=== TASK ===
Look for the string "agent" in the listing below, then copy every line that has it.

======== DATASET EXCERPTS ========

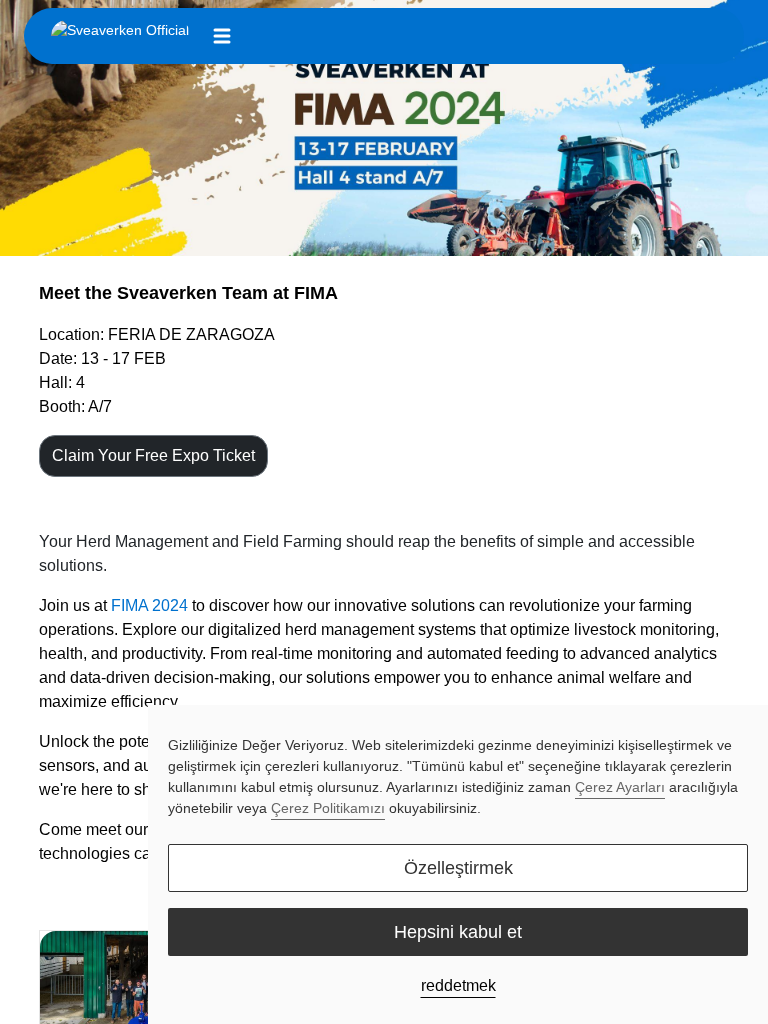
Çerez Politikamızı (328, 808)
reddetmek (458, 985)
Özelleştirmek (458, 868)
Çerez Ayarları (620, 787)
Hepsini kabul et (458, 932)
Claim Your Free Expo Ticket (153, 455)
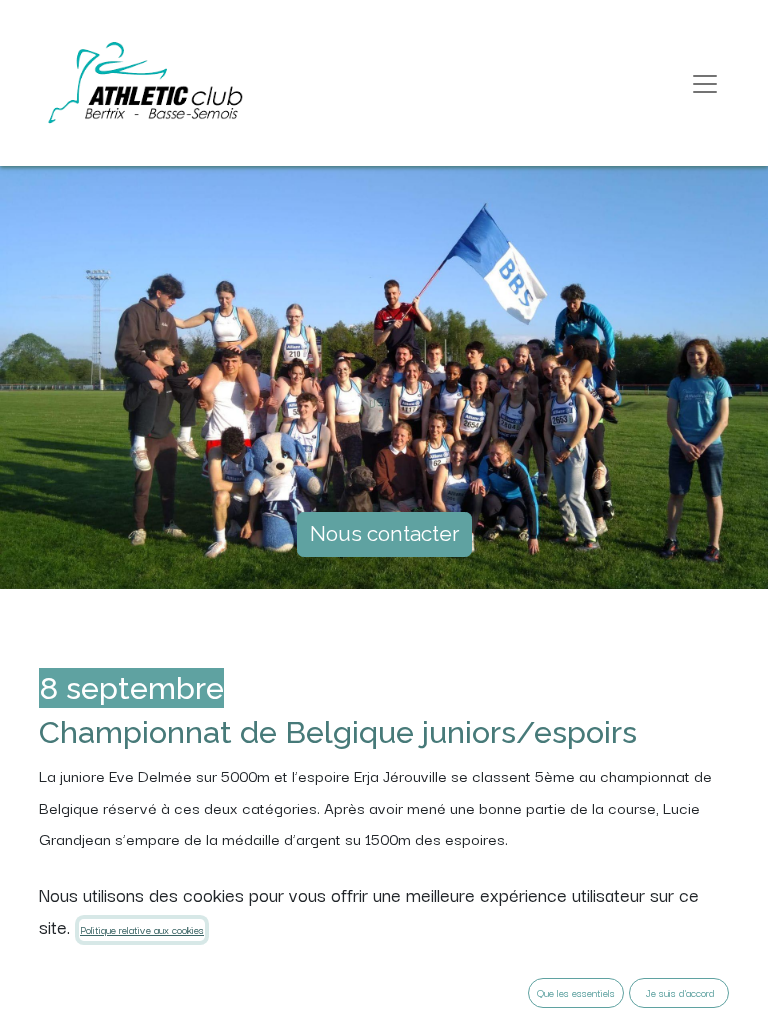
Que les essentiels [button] (576, 992)
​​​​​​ (384, 534)
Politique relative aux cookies (142, 929)
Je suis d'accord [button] (679, 992)
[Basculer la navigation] (705, 83)
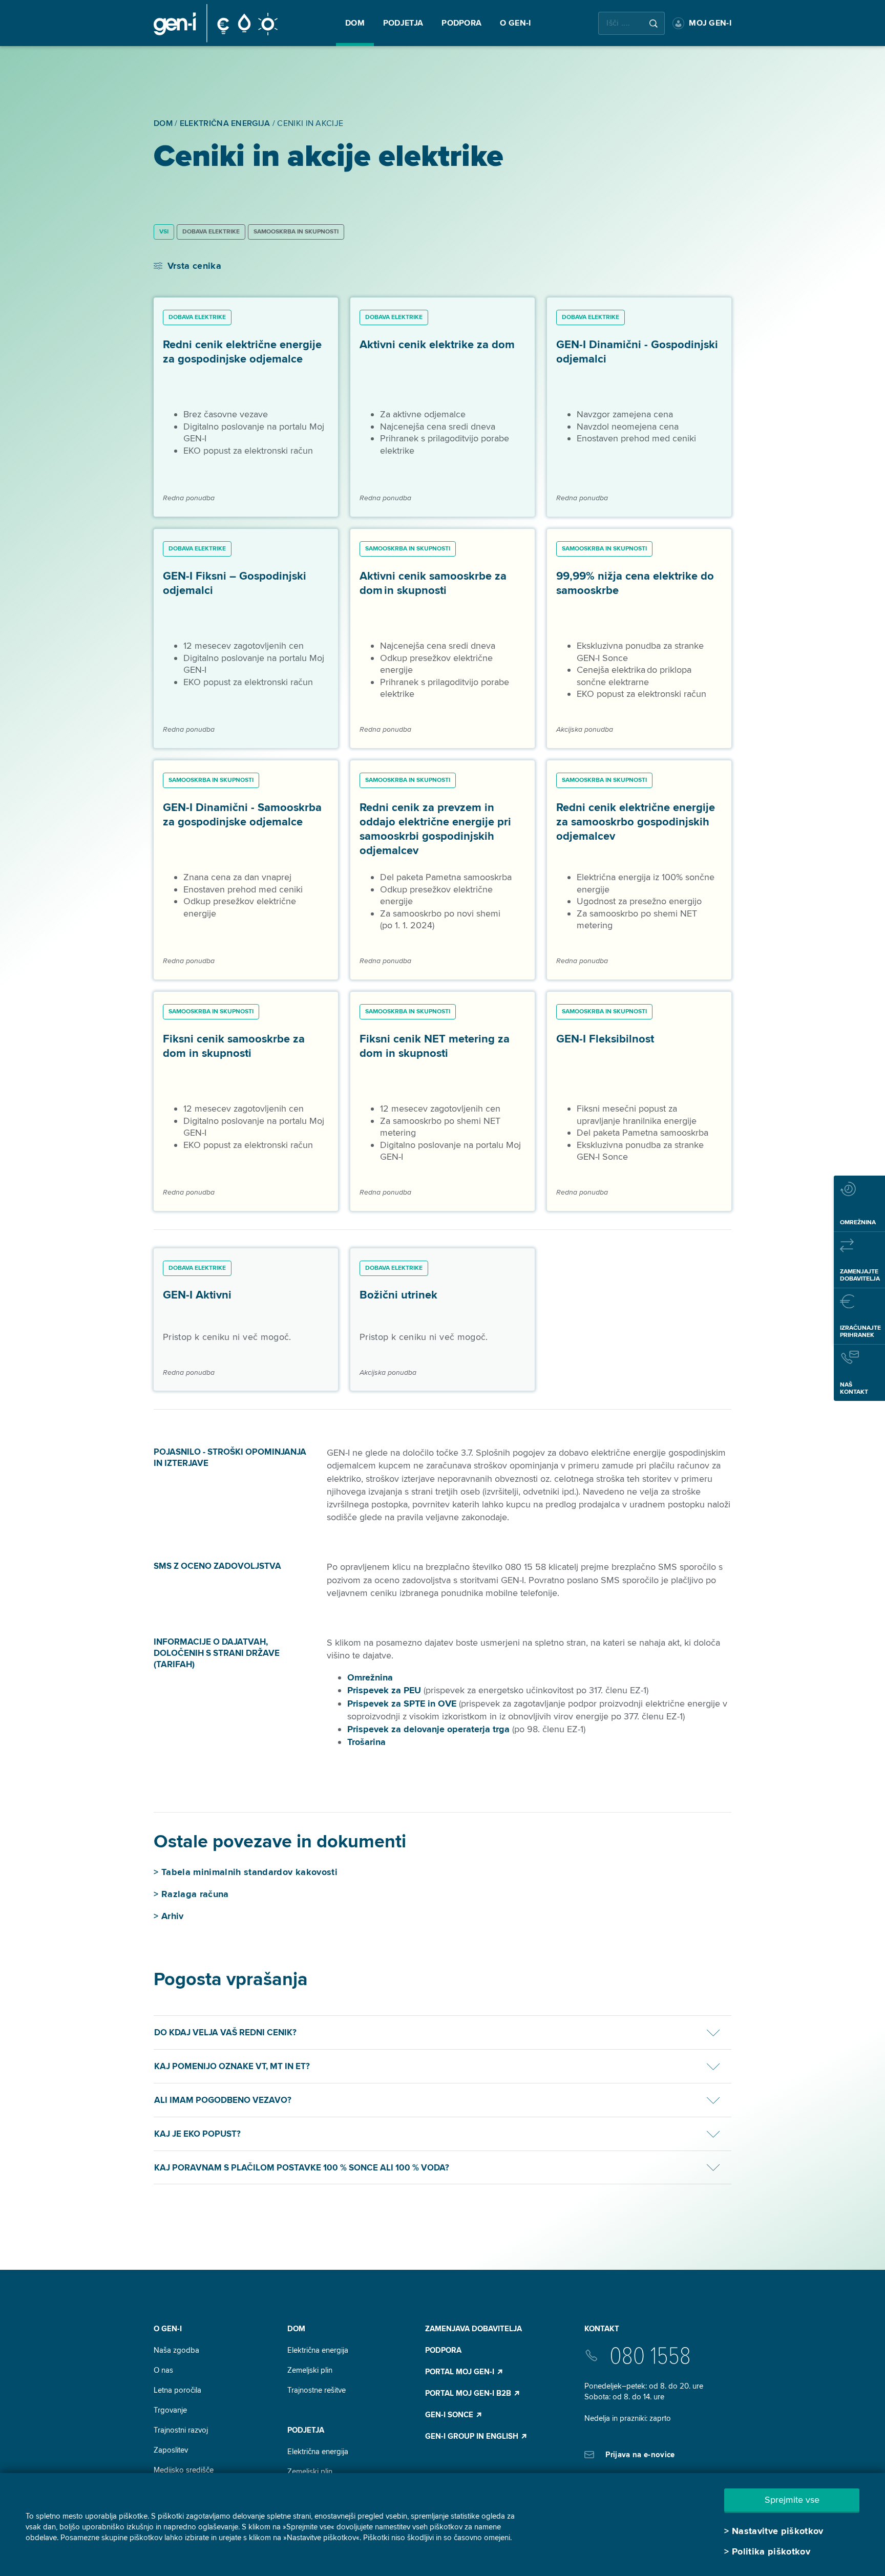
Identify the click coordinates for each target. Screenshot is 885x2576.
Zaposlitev (171, 2450)
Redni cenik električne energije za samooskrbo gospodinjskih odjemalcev (635, 822)
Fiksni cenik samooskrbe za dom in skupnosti (234, 1046)
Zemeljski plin (309, 2370)
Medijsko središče (184, 2470)
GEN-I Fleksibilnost (605, 1039)
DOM (296, 2328)
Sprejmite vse (792, 2499)
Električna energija (317, 2350)
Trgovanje (170, 2410)
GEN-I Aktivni (197, 1295)
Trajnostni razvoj (181, 2430)
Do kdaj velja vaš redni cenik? (225, 2032)
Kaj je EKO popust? (197, 2133)
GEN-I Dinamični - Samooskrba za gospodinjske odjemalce (242, 815)
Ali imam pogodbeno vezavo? (222, 2100)
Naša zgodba (176, 2350)
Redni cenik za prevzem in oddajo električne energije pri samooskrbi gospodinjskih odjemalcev (435, 829)
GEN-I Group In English (472, 2436)
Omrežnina (370, 1677)
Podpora (443, 2350)
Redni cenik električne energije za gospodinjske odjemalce (242, 352)
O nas (163, 2370)
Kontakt (601, 2328)
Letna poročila (177, 2390)
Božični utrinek (398, 1295)
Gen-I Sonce (450, 2414)
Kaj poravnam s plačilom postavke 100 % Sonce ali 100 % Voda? (301, 2167)
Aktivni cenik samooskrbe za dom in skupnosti (433, 583)
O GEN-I (168, 2328)
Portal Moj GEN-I (460, 2371)
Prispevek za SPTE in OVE (401, 1703)
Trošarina (366, 1742)
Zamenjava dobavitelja (473, 2328)
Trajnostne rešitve (316, 2390)
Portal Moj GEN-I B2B (469, 2393)
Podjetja (305, 2430)
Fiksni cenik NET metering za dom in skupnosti (435, 1046)
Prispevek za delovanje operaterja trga (428, 1729)
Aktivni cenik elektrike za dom (437, 345)
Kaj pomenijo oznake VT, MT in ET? (232, 2066)
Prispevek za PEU (384, 1690)
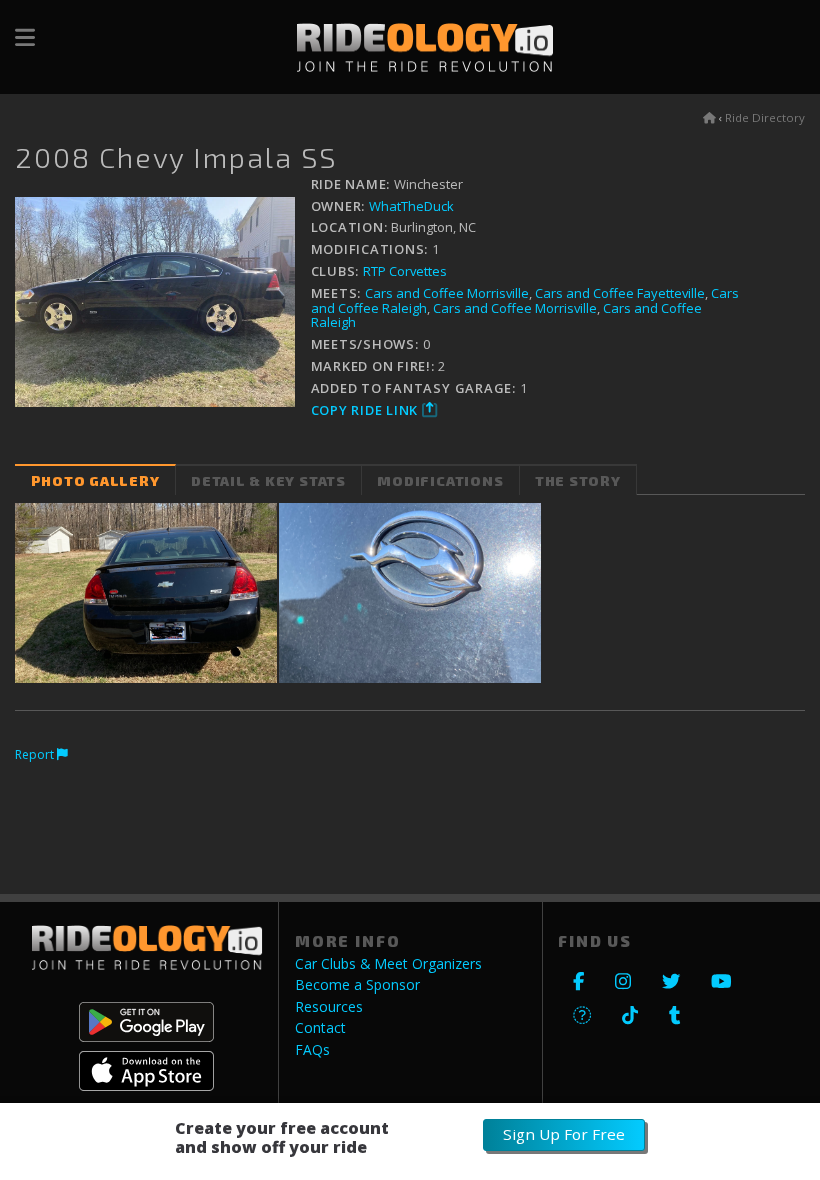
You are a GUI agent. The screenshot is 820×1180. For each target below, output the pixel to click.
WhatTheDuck (411, 206)
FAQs (312, 1050)
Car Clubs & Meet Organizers (388, 964)
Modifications (440, 480)
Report (36, 754)
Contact (320, 1028)
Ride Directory (765, 117)
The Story (578, 480)
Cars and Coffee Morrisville (447, 293)
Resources (329, 1007)
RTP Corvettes (405, 271)
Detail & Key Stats (268, 480)
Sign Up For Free (564, 1134)
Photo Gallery (95, 480)
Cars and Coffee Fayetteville (620, 293)
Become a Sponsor (357, 985)
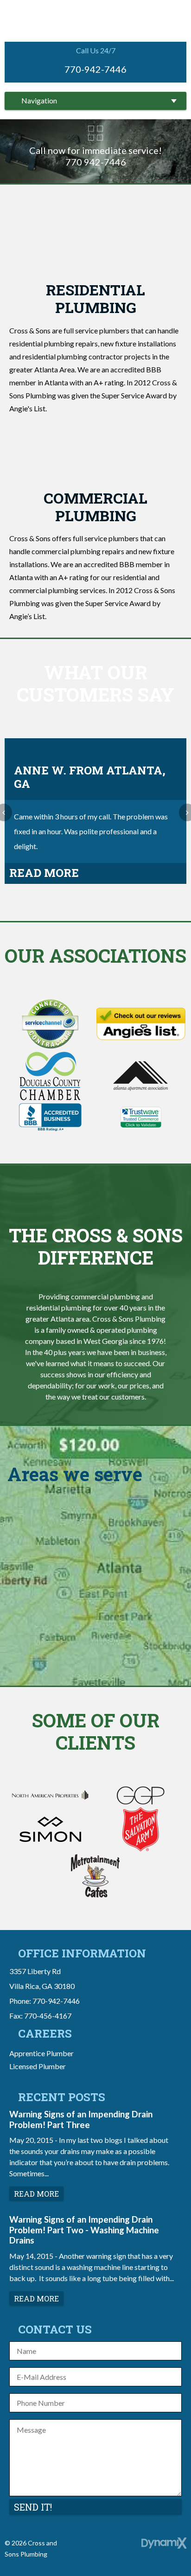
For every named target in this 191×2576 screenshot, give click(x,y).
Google (106, 2546)
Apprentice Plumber (41, 2053)
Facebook (85, 2546)
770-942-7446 (95, 69)
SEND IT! (33, 2507)
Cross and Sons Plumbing (96, 20)
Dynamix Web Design (163, 2543)
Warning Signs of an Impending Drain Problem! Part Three (81, 2119)
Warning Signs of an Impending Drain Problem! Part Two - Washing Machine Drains (84, 2229)
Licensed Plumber (37, 2066)
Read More (44, 872)
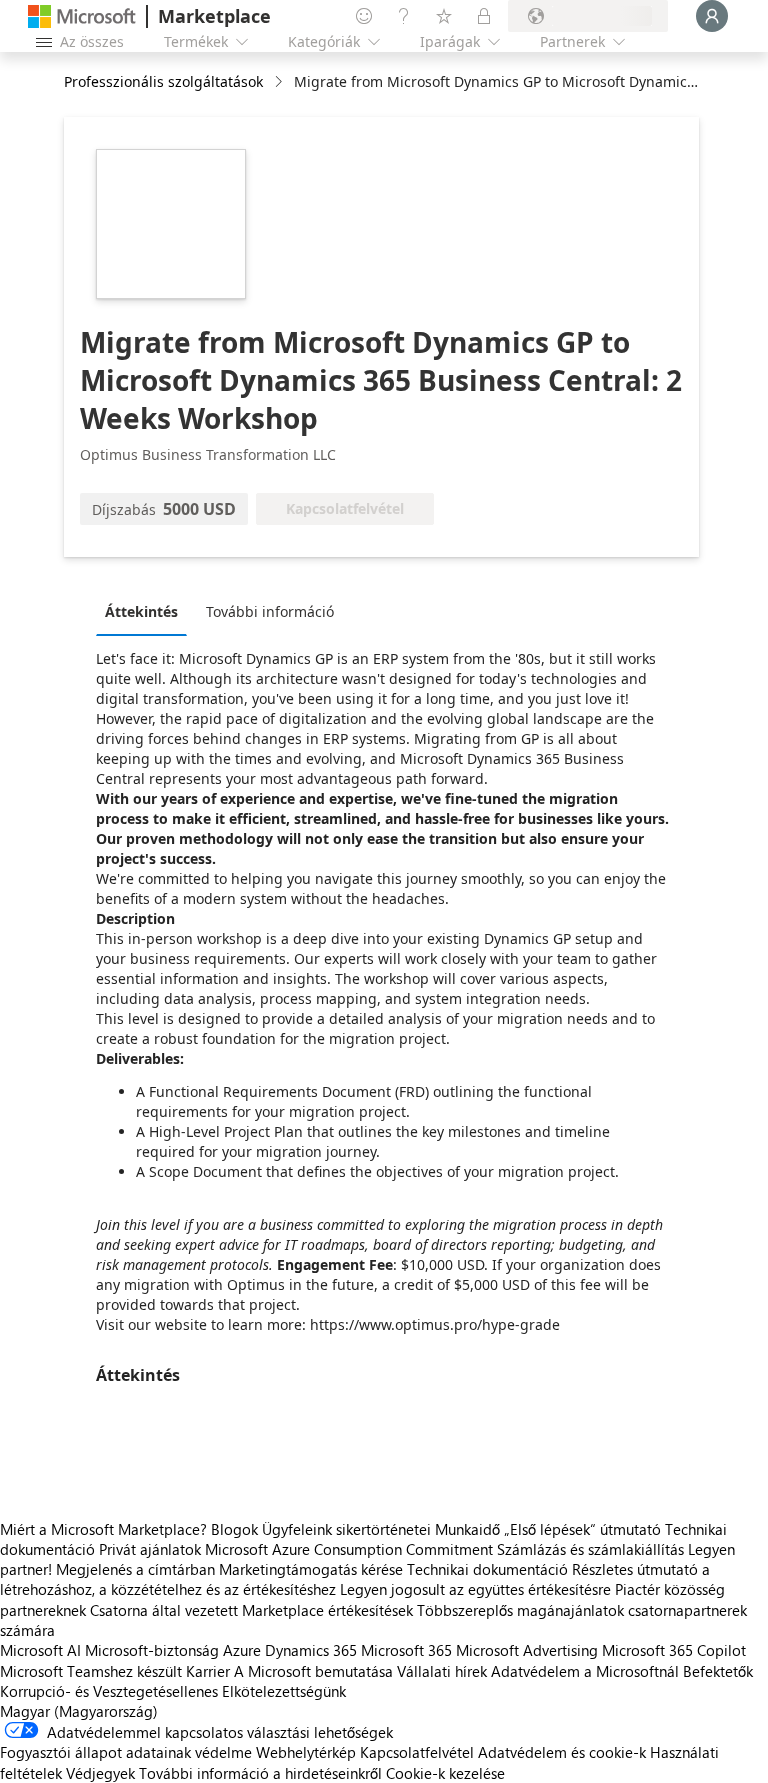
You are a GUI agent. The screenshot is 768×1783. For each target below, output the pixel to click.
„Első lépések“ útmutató (582, 1529)
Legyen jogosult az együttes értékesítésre (475, 1589)
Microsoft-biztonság (152, 1650)
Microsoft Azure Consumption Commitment (351, 1549)
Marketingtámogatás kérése (311, 1569)
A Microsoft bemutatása (313, 1671)
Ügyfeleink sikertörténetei (346, 1529)
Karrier (208, 1671)
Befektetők (718, 1671)
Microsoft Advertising (527, 1650)
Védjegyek (100, 1773)
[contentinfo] (280, 82)
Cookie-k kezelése (445, 1773)
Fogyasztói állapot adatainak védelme (126, 1752)
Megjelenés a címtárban (135, 1569)
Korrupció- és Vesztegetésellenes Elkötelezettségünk (173, 1691)
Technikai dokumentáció (487, 1569)
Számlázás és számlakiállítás (590, 1549)
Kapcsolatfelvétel (417, 1752)
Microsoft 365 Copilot (674, 1650)
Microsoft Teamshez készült (91, 1671)
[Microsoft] (82, 16)
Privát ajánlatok (150, 1549)
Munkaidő (467, 1529)
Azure (242, 1650)
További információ (270, 611)
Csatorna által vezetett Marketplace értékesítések (251, 1610)
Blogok (234, 1529)
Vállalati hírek (442, 1671)
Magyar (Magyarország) (79, 1711)
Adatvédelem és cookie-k (562, 1752)
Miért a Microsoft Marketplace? (103, 1529)
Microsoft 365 (406, 1650)
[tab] (146, 611)
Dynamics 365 (311, 1650)
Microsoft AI (40, 1650)
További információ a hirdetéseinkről (260, 1773)
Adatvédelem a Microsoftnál (585, 1671)
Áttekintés (141, 611)
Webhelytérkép (306, 1752)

========

=== EXERCISE OUTPUT ===
You are a GUI agent. The screenshot is 820×1180. For each target below, output the pixel to click.
You are a GUI agent. The screenshot is 768×1783. For each target below, output the pixel to click.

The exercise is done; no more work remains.